UPDATE class_roster.postal_codes SET geom = ST_GeomFromText('POINT(' || lon || ' ' || lat || ')') ;
Next up is the crux of the exercise. By doing an
INNER JOIN of the
students table and the
postal_codes table on the postal code field, and selecting the student’s name and the
geom field, I get a set of results that gives me the coordinates of the centroid for each student’s postal code – that’s exactly what I’m trying to map!
SELECT students.last_name || ', ' || students.first_name AS name, students.postal_code, postal_codes.geom FROM students INNER JOIN postal_codes ON students.postal_code = postal_codes.code ORDER BY name ASC ;
At this point, there are at least two options for mapping the results of that query with QGIS. You could create a table that shows the results of that query, or you could create a view that shows the results of that query.
As the project brief asks you to consider the easier of making updates or insertions to the class roster, a view is a better choice than a table.
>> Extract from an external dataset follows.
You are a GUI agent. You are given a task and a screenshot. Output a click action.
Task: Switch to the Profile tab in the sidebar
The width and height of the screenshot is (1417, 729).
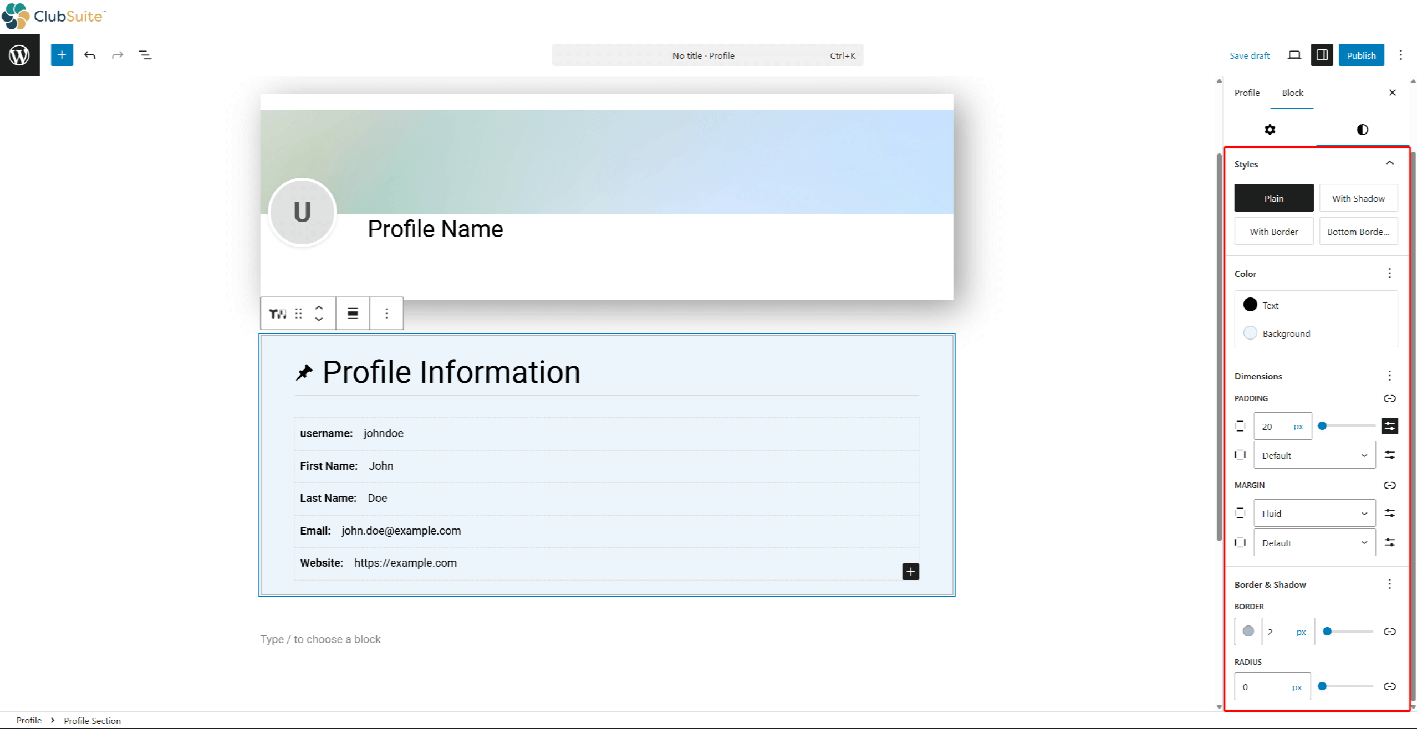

That’s because creating a table of the query results would be like a snapshot at the time you created the table, whereas a view is not a snapshot and instead consults the source tables it is based on whenever it is run. So, if a new student was added to the
students table, or a correction made to a postal code (whether that be the stated postal code for a given student in the
students table, or the location of the centroid for a postal code in
postal_codes table) the results returned by the view would have those updates.
This is the SQL I used for creating a view:
CREATE VIEW class_roster.vw_student_postal_codes AS SELECT students.last_name || ', ' || students.first_name AS name, students.postal_code, postal_codes.geom FROM students INNER JOIN postal_codes ON students.postal_code = postal_codes.code ORDER BY name ASC ; ALTER TABLE class_roster.vw_student_postal_codes OWNER TO postgres ;
Stage 4: connect QGIS to PostGIS and make a map
Last up, mapping the data!
I connected QGIS to my PostGIS server (well, it was already connected from earlier, but now my new schema was there too). I added my
vw_student_postal_codes view / layer to my map, along with counties and states, and tada! Job done. Nearly.
I rather like cartography side of things, so I spent some time making the map look a bit nicer.
First I changed the projection to one I prefer for the US.
- from EPSG:4269 (NAD83)
- to EPSG:2163 (US National Atlas Equal Area)
Secondly I played around with layer ordering and symbology until the state lines, county lines, and colours were all harmonious.
Lastly I decided to add labels so you can see which student is from where. This provided an opportunity to try out “leader lines” or “callout lines” – something I knew was in the QGIS Map Design book I bought a few months ago, and had been meaning to experiment with.